The primary focus of nursing interventions for the child experiencing sickle cell crisis is aimed toward:
A. Maintaining an adequate level of hydration
B. Providing pain relief
C. Preventing infection
D. O2 therapy
An 80-year-old widow is living with her son and daughter- in-law. The home health nurse has been making weekly visits to draw blood for a prothrombin time test. The client is taking 5 mg of coumadin per day. She appears more debilitated, and bruises are noted on her face. Elder abuse is suspected. Which of the following are signs of persons who are at risk for abusing an elderly person?

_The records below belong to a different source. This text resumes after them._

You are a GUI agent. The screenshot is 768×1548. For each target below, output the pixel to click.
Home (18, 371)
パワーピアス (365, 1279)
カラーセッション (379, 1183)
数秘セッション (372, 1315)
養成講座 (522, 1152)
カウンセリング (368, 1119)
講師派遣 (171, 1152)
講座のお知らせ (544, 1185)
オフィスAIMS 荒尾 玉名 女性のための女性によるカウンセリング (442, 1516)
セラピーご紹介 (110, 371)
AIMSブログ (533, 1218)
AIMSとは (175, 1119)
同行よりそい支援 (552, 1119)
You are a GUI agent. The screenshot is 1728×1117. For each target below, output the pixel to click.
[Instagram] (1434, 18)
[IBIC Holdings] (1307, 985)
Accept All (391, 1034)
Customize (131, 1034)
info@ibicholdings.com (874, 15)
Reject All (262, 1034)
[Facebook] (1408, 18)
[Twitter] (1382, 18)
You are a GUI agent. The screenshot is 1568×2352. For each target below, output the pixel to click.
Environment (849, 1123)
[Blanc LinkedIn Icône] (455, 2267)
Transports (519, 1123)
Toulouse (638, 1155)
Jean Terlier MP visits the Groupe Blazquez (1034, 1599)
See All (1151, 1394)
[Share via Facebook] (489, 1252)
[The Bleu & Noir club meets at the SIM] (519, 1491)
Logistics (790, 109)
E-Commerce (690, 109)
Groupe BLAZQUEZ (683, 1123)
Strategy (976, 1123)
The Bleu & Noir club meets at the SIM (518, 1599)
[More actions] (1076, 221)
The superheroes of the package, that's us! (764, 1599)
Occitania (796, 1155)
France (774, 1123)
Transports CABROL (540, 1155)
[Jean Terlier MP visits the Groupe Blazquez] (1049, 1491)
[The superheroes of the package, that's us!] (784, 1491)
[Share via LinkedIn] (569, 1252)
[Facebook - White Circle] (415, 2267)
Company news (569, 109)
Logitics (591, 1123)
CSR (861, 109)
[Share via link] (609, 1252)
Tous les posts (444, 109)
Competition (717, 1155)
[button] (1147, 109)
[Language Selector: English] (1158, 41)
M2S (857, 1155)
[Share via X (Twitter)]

A. A family member who is having marital problems and is regularly abusing alcohol
B. A person with adequate communication and coping skills who is employed by the family
C. A friend of the family who wants to help but is minimally competent
D. A lifelong friend of the client who is often confused
Clients receiving antipsychotic drug therapy will often exhibit extrapyramidal side effects that are reversible with which of the following agents ordered by the physician?
A. Phenothiazines
B. Anticholinergics
C. Anti-Parkinsonian drugs
D. Tricyclic agents
A 34-year-old client who is gravida 1, para 0 has a history of infertility and conceived this pregnancy while taking fertility drugs. She is at 32 weeks' gestation and is carrying triplets. She is complaining of low back pain and a feeling of pelvic pressure. Her cervical exam reveals a long, closed cervix. The nurse notes that the client is experiencing mild uterine contractions every 7? minutes after the nurse has placed her on the fetal monitor. Her condition should indicate that:
A. Her cervix shows she will likely deliver soon
B. The nurse should not be alarmed because mild uterine activity is common at 32 weeks' gestation
C. She may be in preterm labor because this is more common with multiple pregnancies
D. She most likely has a urinary tract infection (UTI) because this is common with pregnancy
A 2-year-old child will undergo a cardiac catheterization tomorrow to evaluate his ventricular septal defect. Based on his developmental stage, the nurse:
A. Uses pictures to explain the procedure to the child and his parents that evening
B. Explains the procedure using simple words and sentences just before the preoperative sedation
C. Asks the parents to explain the procedure to the child after she explains it to them
D. Asks the parents to leave the room while the preoperative medication and instructions are given
A client has returned to the unit following a left femoral popliteal bypass graft. Six hours later, his dorsalis pedis pulse cannot be palpated, and his foot is cool and dusky. The nurse should:
A. Continue to monitor the foot
B. Notify the physician immediately
C. Reposition and reassess the foot
D. Assure the client that his foot is fine
The nurse is caring for a client who has had a tracheostomy for 7 years. The client is started on a fullstrength tube feeding at 75 mL/hr. Prior to starting the tube feeding, the nurse confirms placement of the tube in the stomach. The hospital policy states that all tube feeding must be dyed blue. On suctioning, the nurse notices the sputum to be a blue color. This is indicative of which of the following?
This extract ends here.